Angesichts der prekären Flüchtlingssituation in Kroatien drängt sich die Frage auf, wie die Feststellung von menschenunwürdigen Praktiken mit der Behauptung zusammengeht, dass das kroatische Asylrecht keine systemischen Schwachstellen aufweist, die die Übernahme der Asylverfahren durch Drittländer zur Folge hätten. Die Frage stellt sich umso mehr als der Begriff der «systemische Schwachstelle» ausdrücklich in den Kontext einer «entwürdigenden Behandlung» gemäss Art. 4 GRC (EU-Grundrechtscharta) gerückt wird. Eine «entwürdigende Behandlung» liegt vor, wenn eine Person oder Gruppe «der Folter oder unmenschlicher oder erniedrigender Strafe oder Behandlung unterworfen» (Art. 4 GRC) wird oder davon bedroht ist. Das Verbot hat, wie der Europäische Gerichtshof (EuGH) feststellt, «allgemeinen und absoluten Charakter» und schliesst eine Überstellung der antragstellenden Person in einen Mitgliedstaat «in all jenen Situationen aus[…], in denen ernsthafte und durch Tatsachen bestätigte Gründe für die Annahme vorliegen, dass der Antragsteller bei seiner Überstellung oder infolge seiner Überstellung eine solche Gefahr laufen wird.» Dabei «ist es für die Anwendung von Art. 4 der Charta gleichgültig, ob es zum Zeitpunkt der Überstellung, während des Asylverfahrens oder nach dessen Abschluss dazu kommt, dass die betreffende Person […] einem ernsthaften Risiko ausgesetzt wäre, eine unmenschliche oder erniedrigende Behandlung zu erfahren». Daraus ergibt sich für die mit einer Überstellungsentscheidung befassten Gerichte die Verpflichtung, «auf der Grundlage objektiver, zuverlässiger, genauer und gebührend aktualisierter Angaben und im Hinblick auf den durch das Unionsrecht gewährleisteten Schutzstandard der Grundrechte zu würdigen, ob entweder systemische oder allgemeine oder aber bestimmte Personengruppen betreffende Schwachstellen vorliegen». Bezeichnenderweise ergänzt das EuGH die «systemischen» um «allgemeine» und «bestimmte Personengruppen betreffende» Schwachstellen, ohne diese wichtige Differenzierung weiter auszuführen. Genauso knapp fallen die Hinweise zu den Beurteilungskriterien aus. Schwachstellen fielen nur dann unter Art. 4 GRC, «wenn sie eine besonders hohe Schwelle der Erheblichkeit erreichen, die von sämtlichen Umständen des Falles abhängt».

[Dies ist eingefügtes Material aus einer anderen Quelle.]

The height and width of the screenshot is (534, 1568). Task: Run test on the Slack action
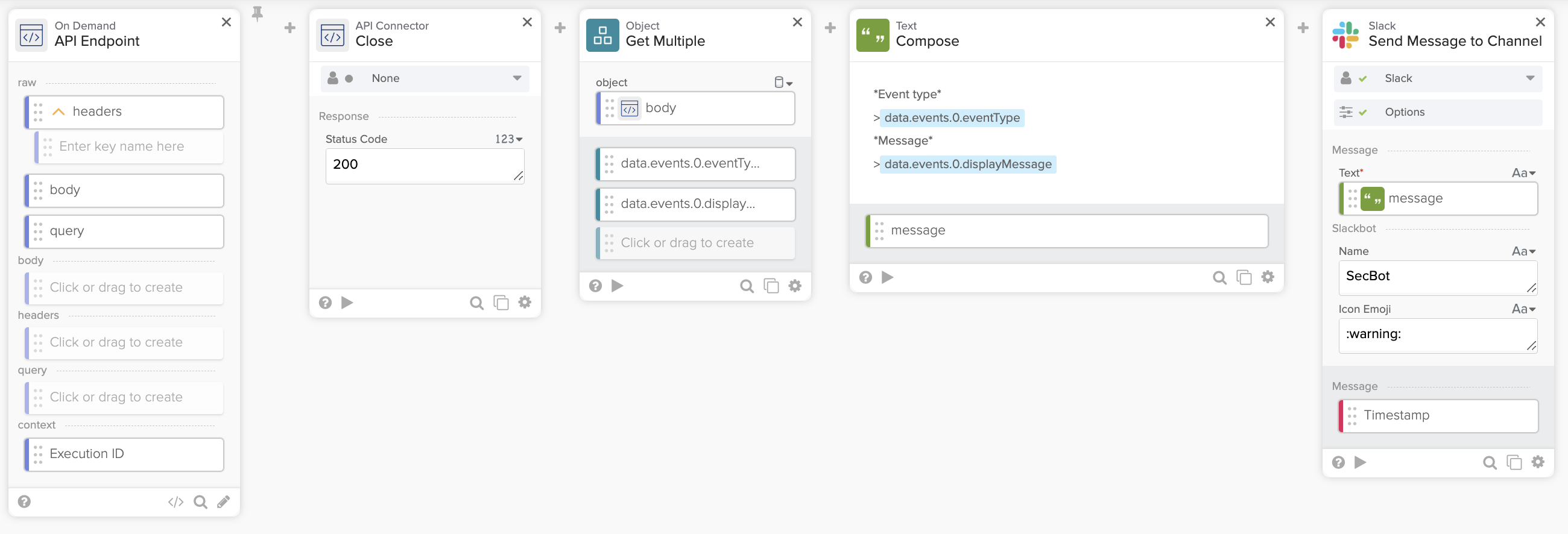pyautogui.click(x=1360, y=462)
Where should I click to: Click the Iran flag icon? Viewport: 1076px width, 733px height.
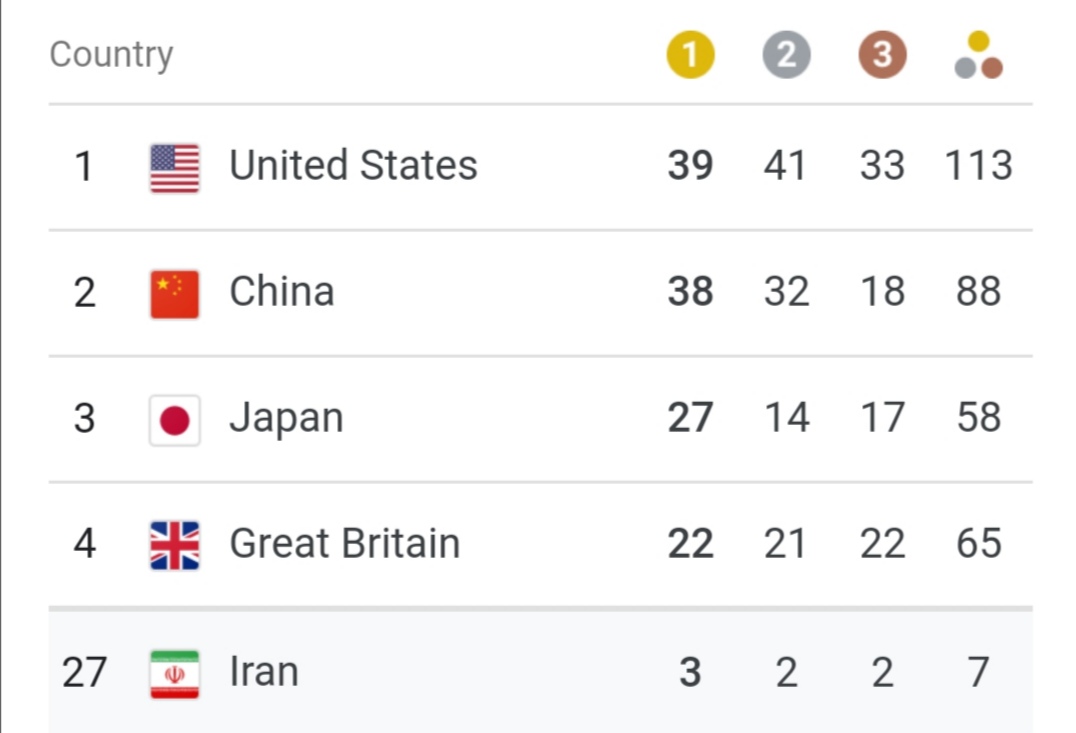tap(174, 672)
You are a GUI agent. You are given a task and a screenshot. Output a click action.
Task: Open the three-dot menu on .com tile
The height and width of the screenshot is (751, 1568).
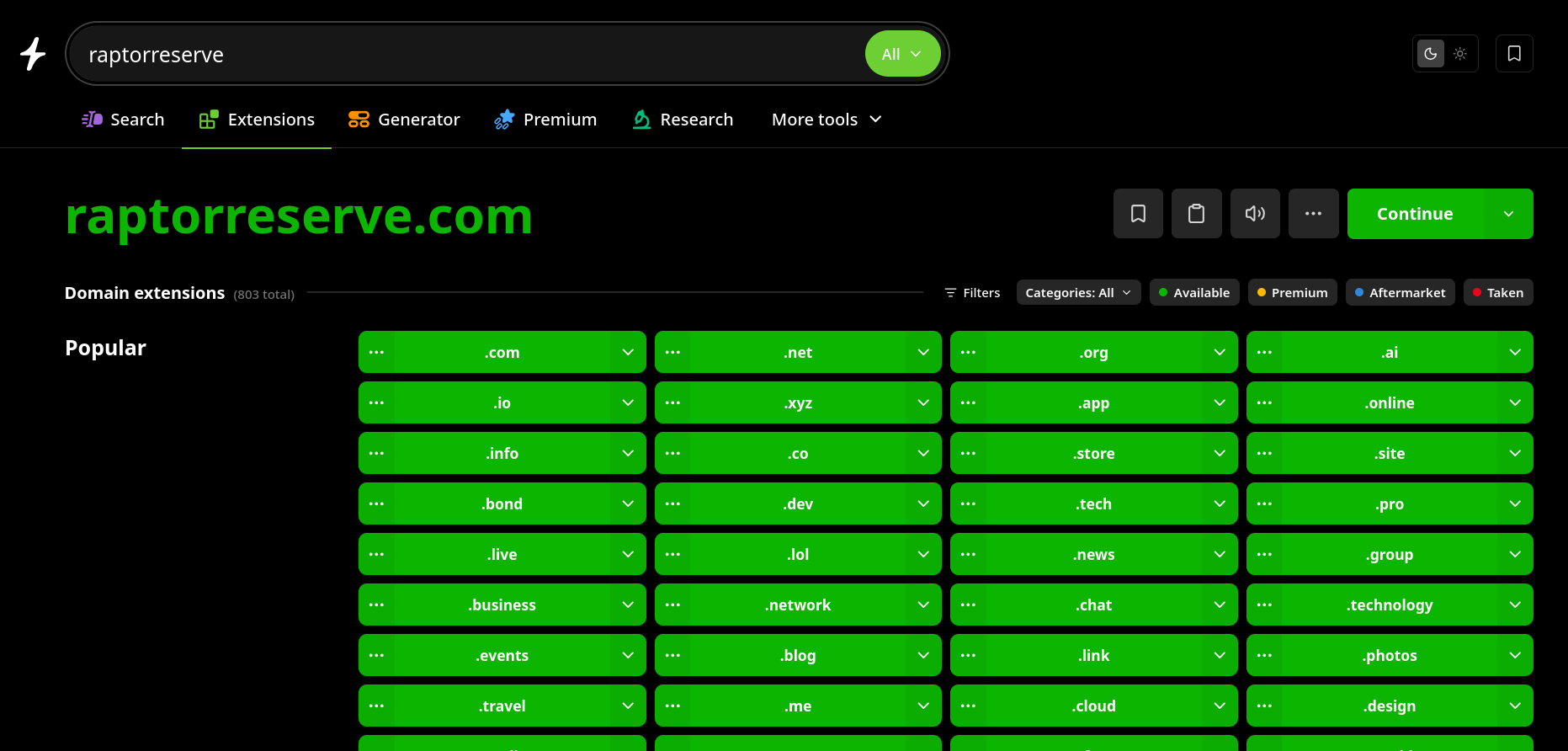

Auf dem geschlossenen Dublin-Court begegnet der Begriff der systemischen Schwachstelle als eine Art juristischer elephant in the room. Das Problem sind nicht die an vielen Stellen diagnostizierten «Schwachstellen», sondern ihre «systemische» Verankerung. Weil die Dublin-Konstruktion Flüchtlings- und Asylpolitik als Unionsrecht (Art. 267 AEUV [Vertrag über die Arbeitsweis der Europäischen Union]) regelt, wird vorausgesetzt, «dass jeder Mitgliedsstaat mit allen anderen Mitgliedsstaaten eine Reihe gemeinsamer Werte teilt – und anerkennt, dass sie sie mit ihm teilen». «Weil nicht sein kann, was nicht sein darf» – darauf gründet das gegenseitige Vertrauen, «dass die nationalen Rechtsordnungen der Mitgliedsstaaten in der Lage sind, einen gleichwertigen und wirksamen Schutz der in der Charta anerkannten Grundrechte, insbesondere ihren Art 1 und 4, in denen einer der Grundwerte der Union und ihrer Mitgliedstaaten verankert ist, zu bieten». Weiter leitet das EuGH daraus die Vermutung ab, «dass die Behandlung dieser Antragstellen in jedem einzelnen Mitgliedstaat in Einklang mit den Erfordernissen der Charta, dem […] in Genf unterzeichneten Abkommen über die Rechtstellung der Flüchtlinge […] und der EMRK steht». Zwar kann nicht ausgeschlossen werden, «dass dieses System in der Praxis auf grössere Funktionsstörungen in einem bestimmten Mitgliedsstaat stösst», wie die Fälle von Griechenland und Italien in der Vergangenheit gezeigt haben. Aber die politische Konstellation, nicht zuletzt als politischer Rahmen des Rechts, wird durch eine äusserst defensive rechtliche Beurteilung möglicher Systemlecks gestützt. Darin zeigt sich nicht nur das zirkuläre Verhältnis von Politik und Recht, sondern auch ein zwischenstaatlicher Mechanismus, der in seinen Konsequenzen an den bekannten Actionplot vom «good cop» und «bad cop» auf dem gleichen Polizeirevier erinnert.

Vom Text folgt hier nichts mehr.